At the 2023 MDA conference, the professor of neurology at the University of Minnesota talked about the current understanding and challenges of Limb Girdle muscular dystrophy from a clinical perspective. [WATCH TIME: 5 minutes]
Overcoming the Challenges of Ultra Rare Diseases, Limb Girdle Muscular DystrophyWATCH TIME: 5 minutes
“A lot of patients with Limb Girdle muscular dystrophy can get diagnoses, including genetic diagnoses. But there's a persistent subset of patients who can't and have not been able to get definitive genetic diagnoses, which is really frustrating for those patients.”
Limb girdle muscular dystrophy (LGMD), a heterogeneous group of genetic disorders, is characterized by progressive muscle weakness with dystrophic muscle pathology. The clinical diagnosis of LGMD may include a thorough evaluation by a neuromuscular clinician, serum creatine kinase measurements, genetic testing, and muscle biopsy.1 Despite advances in research, there are still challenges that patients and clinicians experience with LGMD.

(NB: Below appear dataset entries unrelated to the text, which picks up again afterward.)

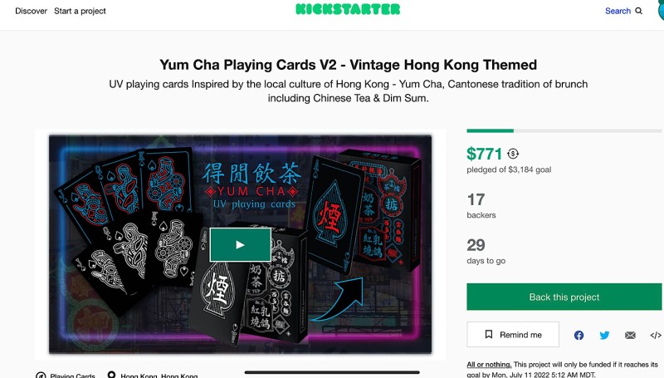
Task: Share project via Facebook icon
Action: (x=579, y=335)
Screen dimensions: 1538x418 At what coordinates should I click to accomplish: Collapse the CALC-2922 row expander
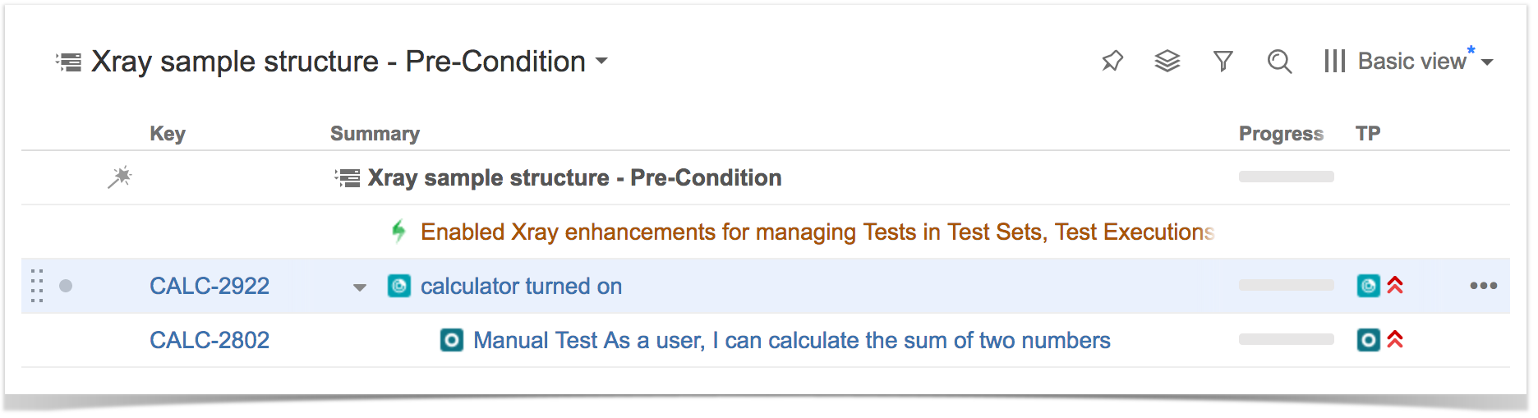pos(360,287)
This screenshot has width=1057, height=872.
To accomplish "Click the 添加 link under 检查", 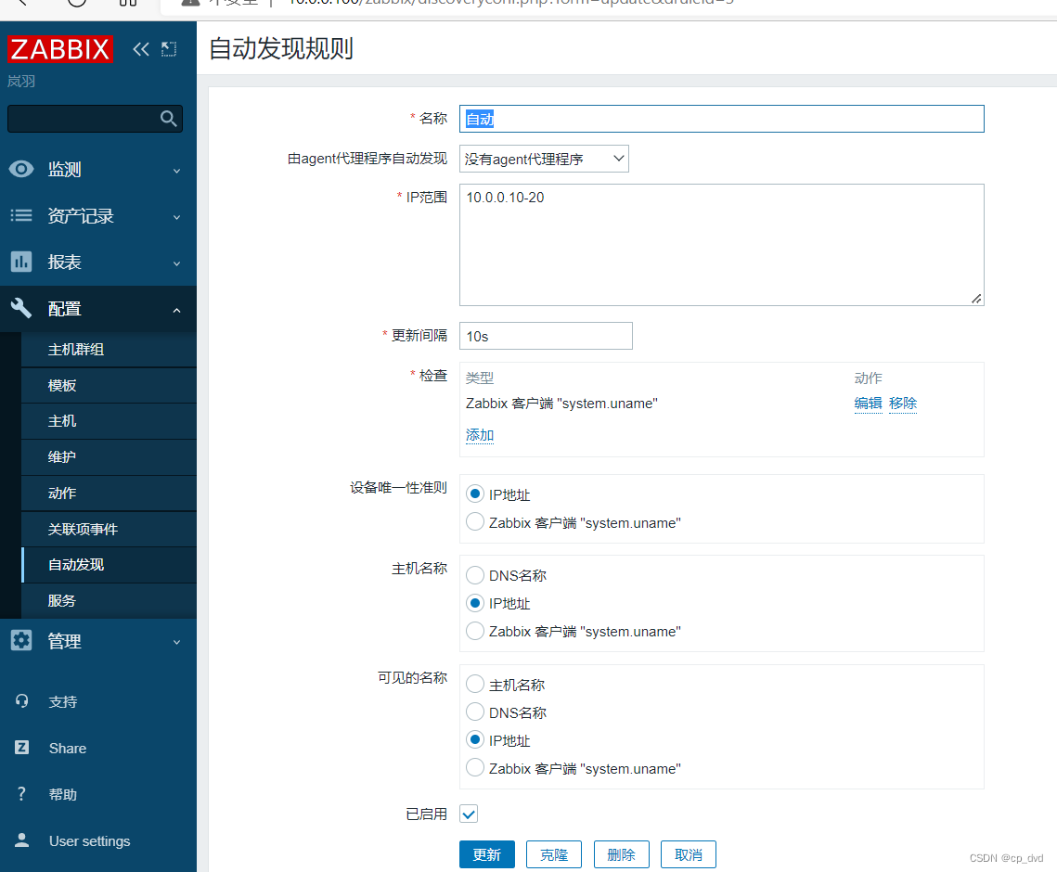I will click(x=480, y=434).
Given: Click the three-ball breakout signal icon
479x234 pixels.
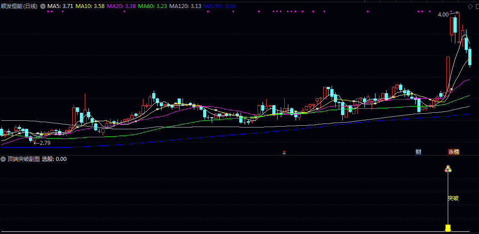Looking at the screenshot, I should coord(448,169).
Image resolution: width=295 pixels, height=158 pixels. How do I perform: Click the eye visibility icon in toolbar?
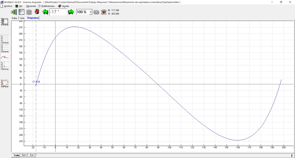[104, 12]
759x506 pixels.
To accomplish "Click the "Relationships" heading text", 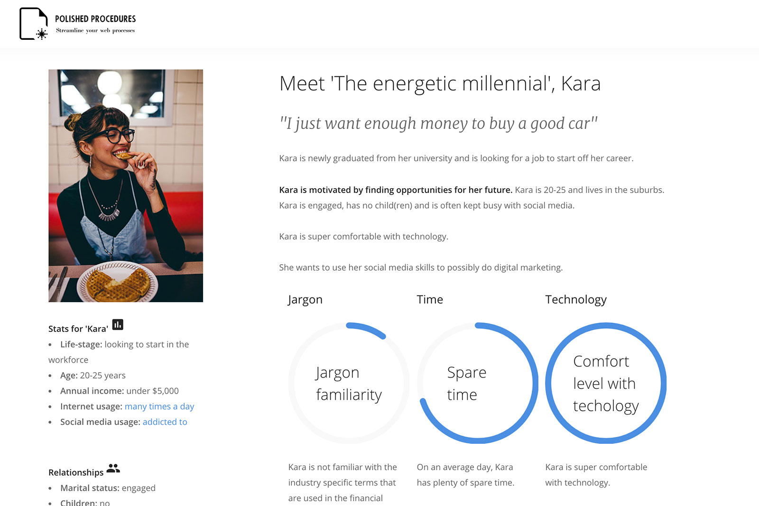I will (x=75, y=472).

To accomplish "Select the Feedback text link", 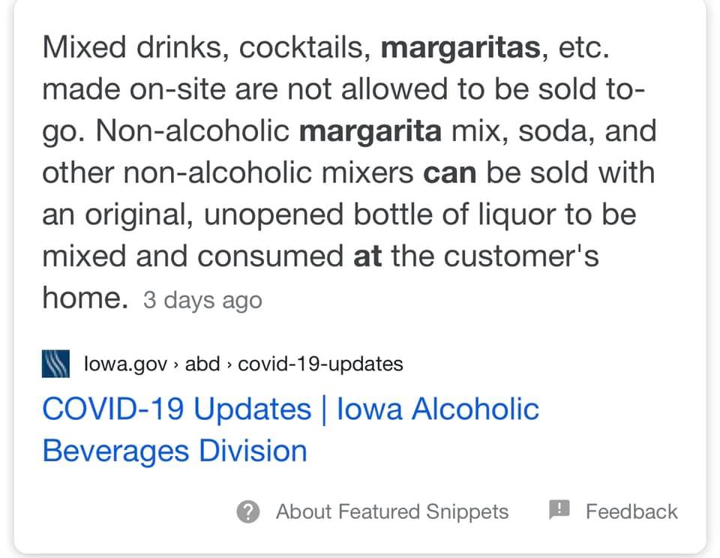I will pos(632,512).
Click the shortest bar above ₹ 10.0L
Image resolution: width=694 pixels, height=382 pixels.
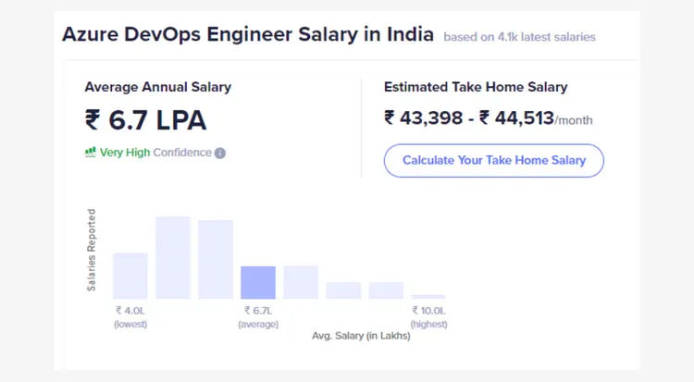point(428,297)
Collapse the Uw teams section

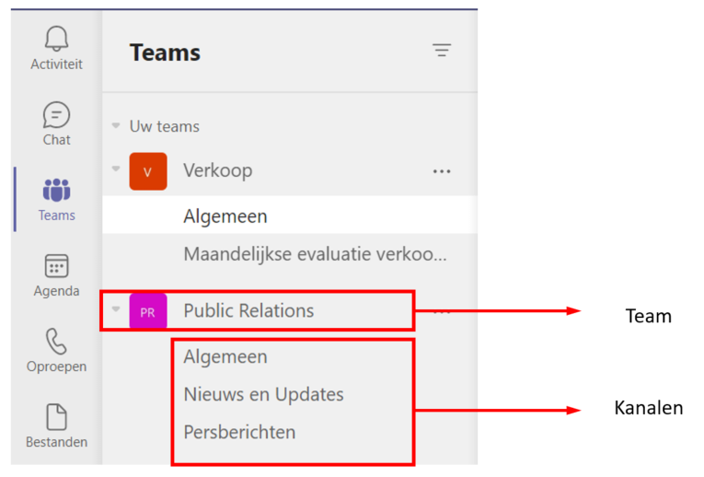[x=116, y=125]
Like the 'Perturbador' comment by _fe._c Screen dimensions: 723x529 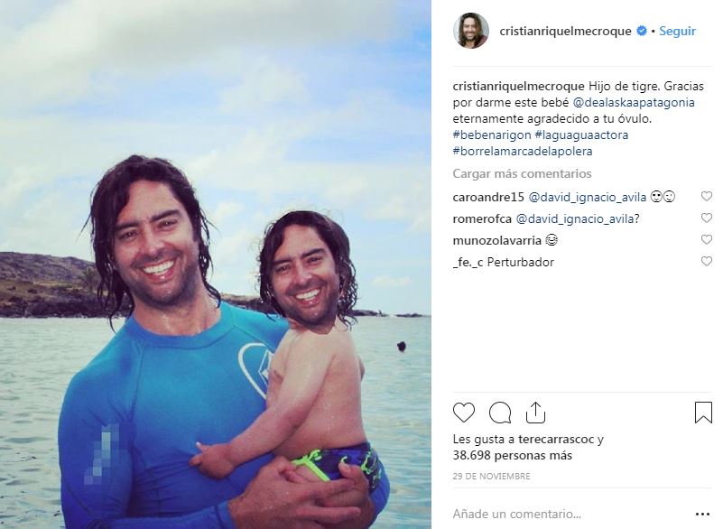707,262
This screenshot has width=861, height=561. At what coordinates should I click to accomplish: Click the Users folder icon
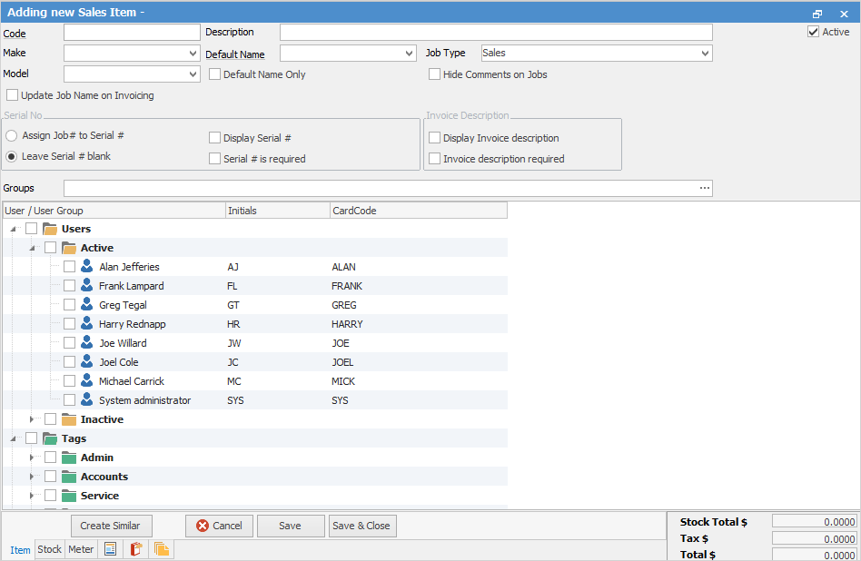(51, 229)
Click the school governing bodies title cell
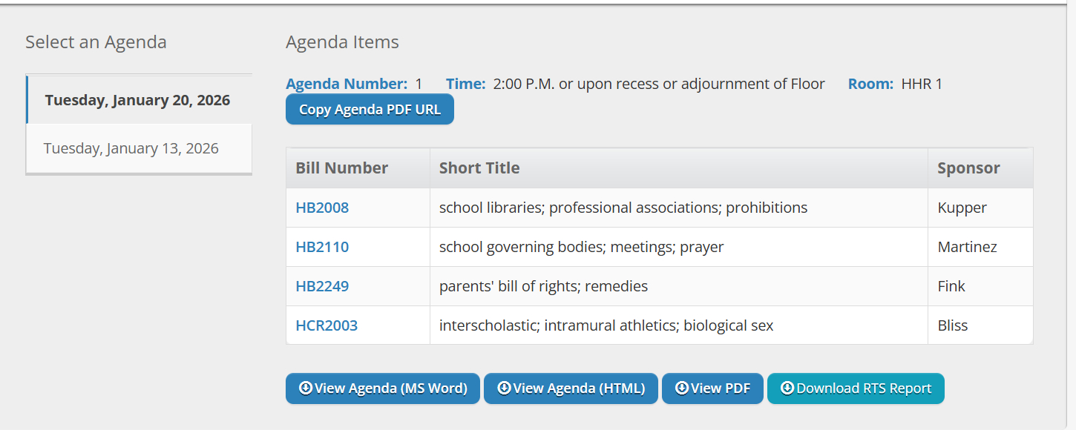 581,247
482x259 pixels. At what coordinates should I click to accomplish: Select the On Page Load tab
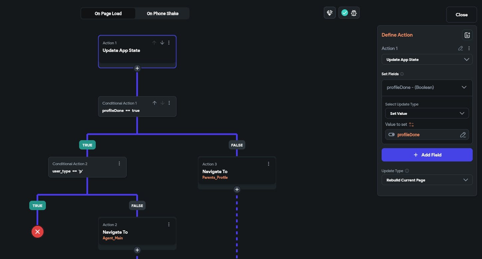[108, 14]
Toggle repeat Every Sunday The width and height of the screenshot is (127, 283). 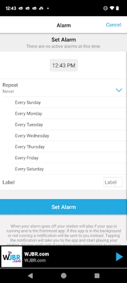pos(70,102)
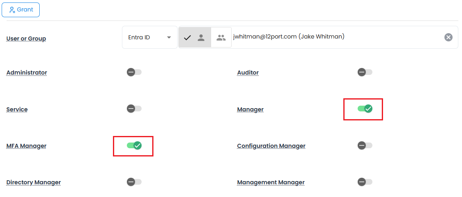Turn off the MFA Manager toggle

click(134, 145)
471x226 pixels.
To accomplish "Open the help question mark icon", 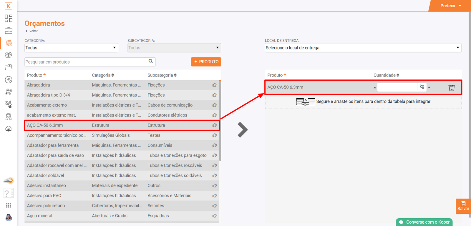I will [7, 193].
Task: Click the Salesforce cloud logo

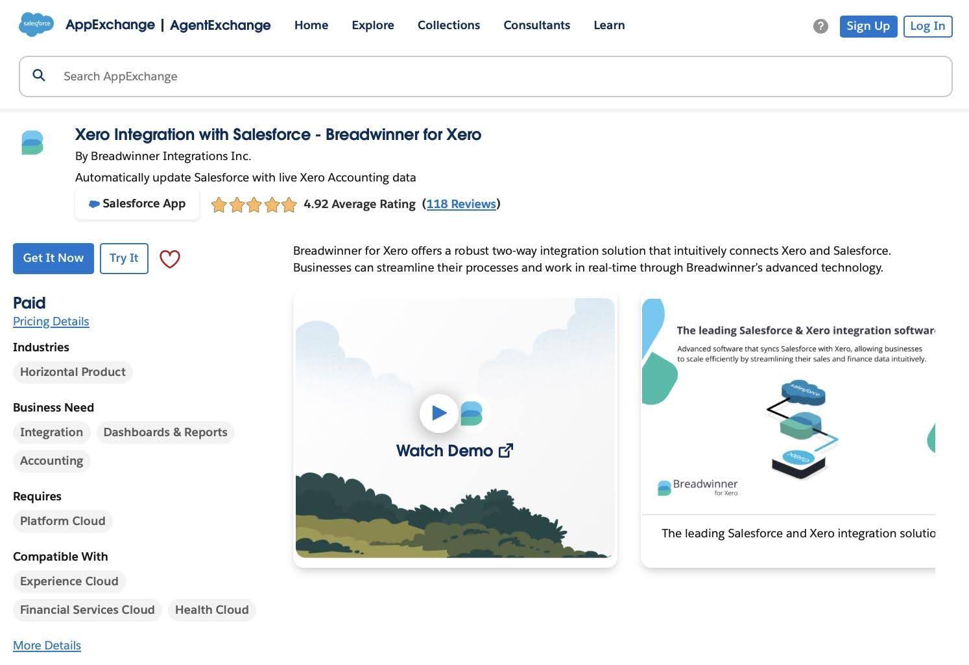Action: point(36,25)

Peter Kang, MD, recently served as the chair in an ultra-rare disease session focused on LGMD at the 2023 Muscular Dystrophy Association (MDA) Clinical & Scientific Conference, March 19-22, in Dallas, Texas. The session centered on the future complications that might occur in the development of therapies for LGMD, and speakers in the session reviewed patient perspectives, the current regulatory environment, and examples from the therapeutic pipeline for the disease.2
Kang, the director of the Paul and Sheila Wellstone Muscular Dystrophy Center and professor of neurology at the University of Minnesota, sat down with NeurologyLive® in an interview at the conference to provide an overview of the current knowledge of LGMD with regard to diagnosis and potential therapies. Additionally, he talked about the lingering challenges that patients are facing and the greatest advancement of care in the field. In contrast, Kang also spoke about the unmet needs in research and care for LGMD.